Comitê da ONU pede ao Vaticano que afaste suspeitos de abusos contra menores

O Comitê sobre os Direitos da Criança apresentou nessa quarta-feira (5), em Genebra, as conclusões da análise feita sobre a Santa Sé. O órgão, que integra o Conselho de Direitos Humanos da ONU, expressou grande preocupação com casos de "abuso sexual cometidos por membros da Igreja Católica".
O relatório do Comitê cita "clérigos envolvidos no abuso sexual de dezenas de milhares de crianças em todo o mundo". O órgão da ONU pede ao Vaticano que "afaste imediatamente" todos os que cometeram o crime e também todos os suspeitos de abuso, e envie os casos para a Justiça.
Outro apelo feito ao Vaticano é pela reforma das leis canônicas, para que passem a considerar crime o abuso sexual de menores e não apenas "delitos contra a moral." O Comitê pede à Santa Sé que forneça compensação a todas as vítimas desses crimes.
Sobre a postura da Igreja Católica em relação a abortos, o relatório da ONU cita um caso ocorrido no Brasil em 2009, onde uma menina de nove anos realizou um aborto após ter sido estuprada pelo padrasto. Na época, o arcebispo de Pernambuco condenou a mãe da garota e o médico que realizou o aborto.
O Comitê apela à Santa Sé para que reveja sua posição em relação ao aborto, nos casos onde há sério risco de vida para as garotas grávidas.
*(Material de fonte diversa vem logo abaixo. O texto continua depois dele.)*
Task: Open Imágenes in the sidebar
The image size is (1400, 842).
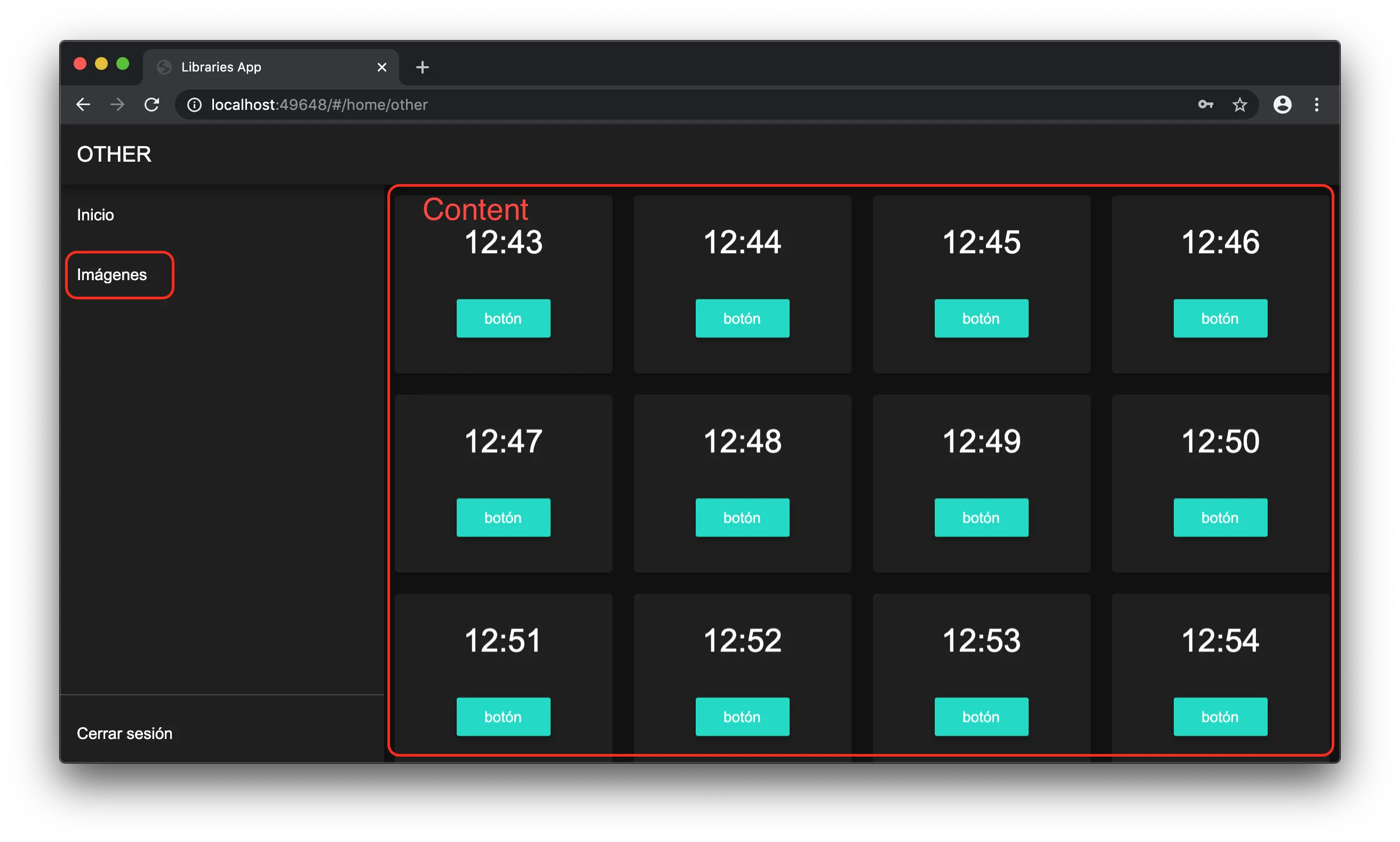Action: (112, 275)
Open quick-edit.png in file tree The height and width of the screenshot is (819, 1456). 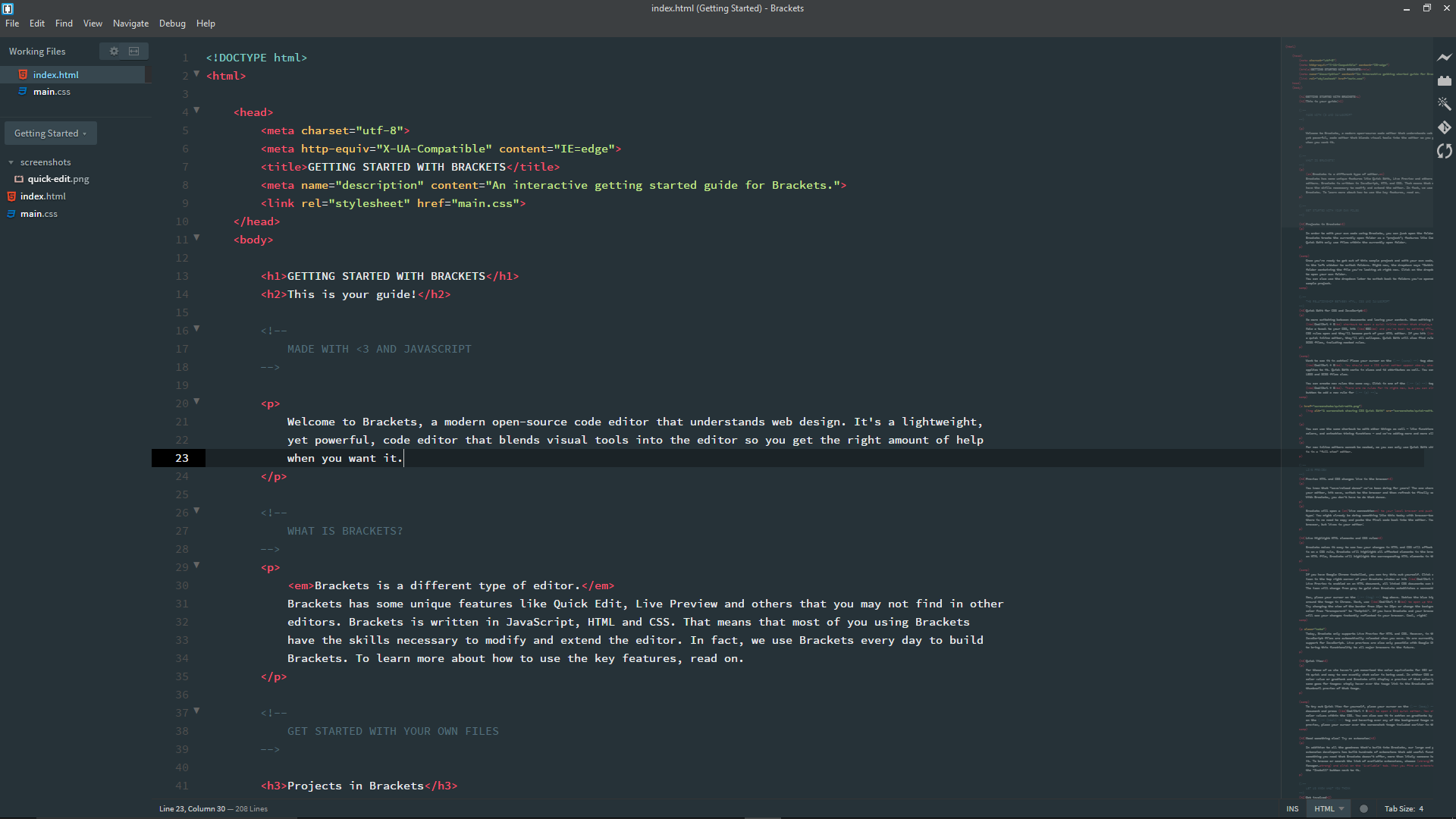pos(58,179)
Outra preocupação é com as "consequências negativas" da posição sobre acesso dos adolescentes a métodos contraceptivos e informações de saúde reprodutiva.
Resposta
Em seu site oficial, o Vaticano divulgou uma nota comentando as observações da ONU e afirmando que irá estudar o relatório. Mas a Santa Sé considera que alguns pontos do documento "tentam interferir com os ensinamentos da Igreja Católica sobre a dignidade humana e a liberdade religiosa".